|Honored by:||Eleaner Larson Blakely|
|Brick location:||C:27 map|
I wish to honor my great-grandmother Elizabeth Mathilda (Roland) Prather Chambers. Unfortunately, our lives overlapped for only two and a half years so I do not remember her. As I piece together things I have heard and read about her, she comes forth as a strong, self-reliant pioneer woman. I wish I had known her.
Elizabeth Mathilda Roland, daughter of James and Eliza Jane (Arnold) Roland, born 18 July 1833 near Putnamville Putnam County, Indiana; migrated in a covered wagon to Iowa with her parents in 1847; married Jonathan C. Prather 13 October 1850 in newly organized Lucas County Iowa.
She became a young widow with an infant daughter and unborn son in October 1852 when Mr. Prather died; shemarried for the second time on 10 June 1860 to Joseph Chambers, a young widower with an infant son. She became caretaker of the land and their four children in 1862 when Joesph enlisted in 36th Iowa Infantry for service in Civil war. She received no word from Joseph during the year he was held in Camp Ford, a Confederate prisoner of war camp in Texas, but welcomed her husband home in June 1865 after he was mustered out of the 36th suffering from chronic diarrhea contracted while at Camp Ford. She gave birth to five more children during the next ten years, during which she mourned the death of a six-months-old daughter. She sustained Joseph when he subcontracted to build a section of railroad and was left without funds to pay off the workers when the main contractor went bankrupt, she helped accumulate money to pay off the debt by selling her land as well as his, but it was not enough so they moved to Rooks County, Kansas in 1879 hoping to improve Joseph's health with a change of climate.
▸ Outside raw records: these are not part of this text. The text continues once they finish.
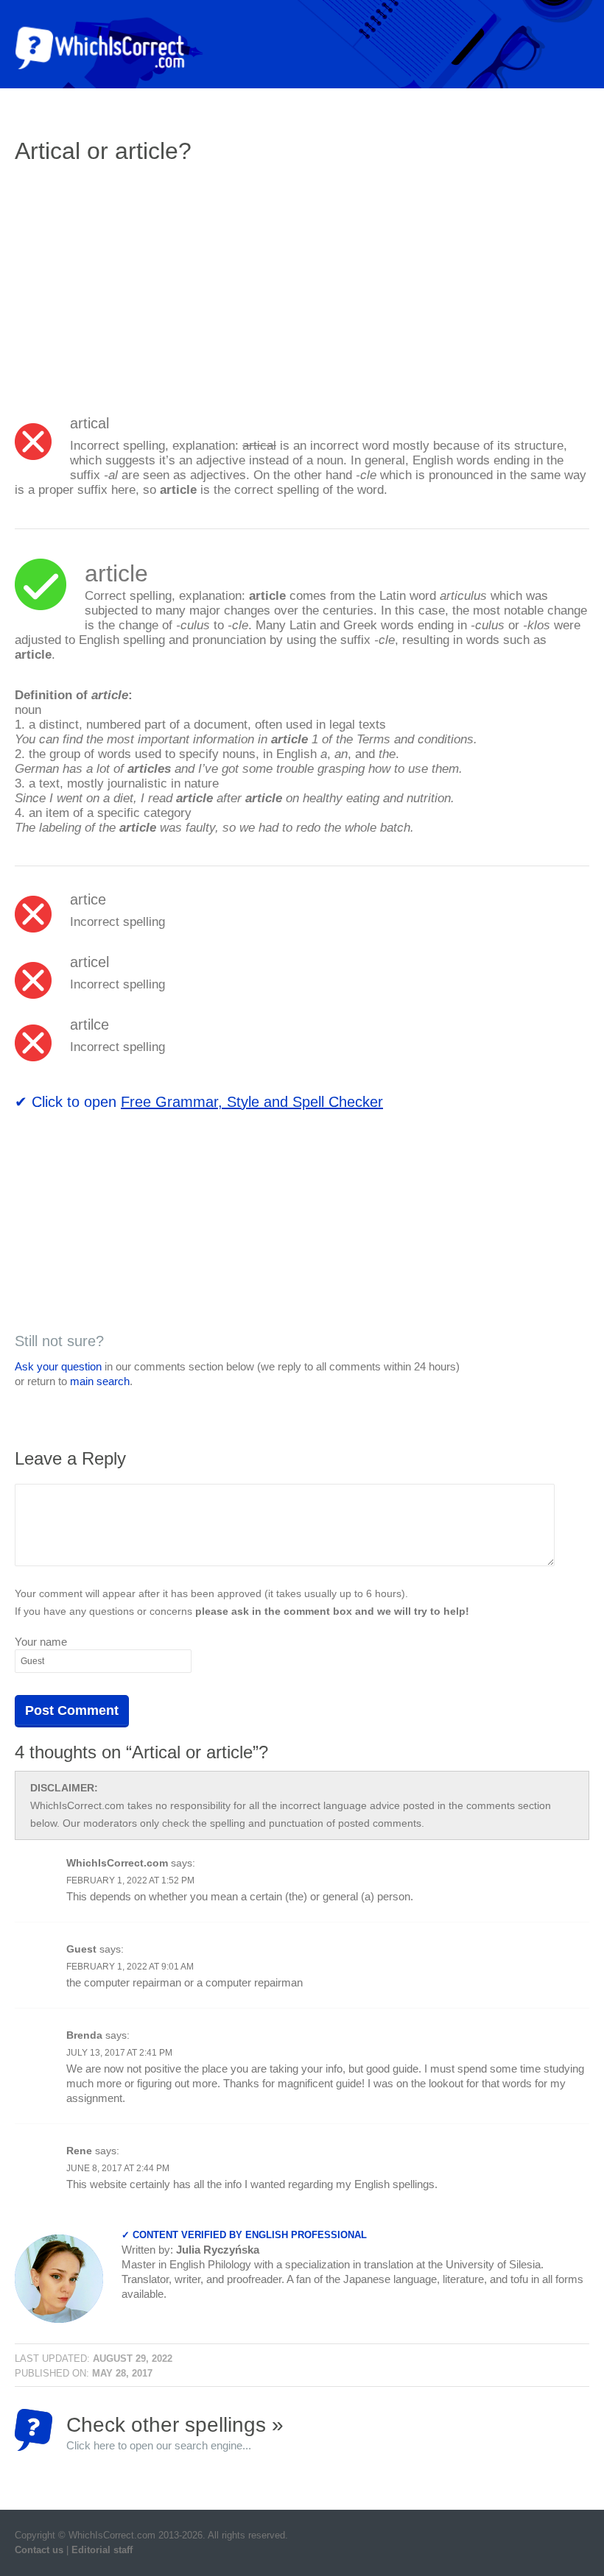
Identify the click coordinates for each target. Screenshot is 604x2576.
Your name (41, 1641)
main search (100, 1381)
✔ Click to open (199, 1102)
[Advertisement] (138, 283)
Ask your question (58, 1366)
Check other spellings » (175, 2432)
She became a widow for the second time at the age of forty-seven years with five underage children to support when Joseph died on 25 September 1880. Her and her children lived in extreme poverty as the family stayed on the land for another year in order to prove up their Soldiers Homestead Claim and gain title to the land in which they later sold the land and moved to Harrison County, Iowa where both her mother and son from her first marriage lived. She was able to purchase land in Harrison County using Joseph's lump-sum retroactive disability pension that was approved after his death.
She provided a home on the farm for her children while they grew to adulthood and was assisted in the farm work by her sons as they became old enough to help. She paid the final hundred dollars owed to the railroad workers in Lucas County sometime after her return to Iowa and gave up farming in 1898 and sold her farm. She bought a house in Missouri Valley and moved to town. She died at the home of her son Francis in Calhoun Township Harrison County on 28 December 1925.
So ended the life of a courageous pioneer woman.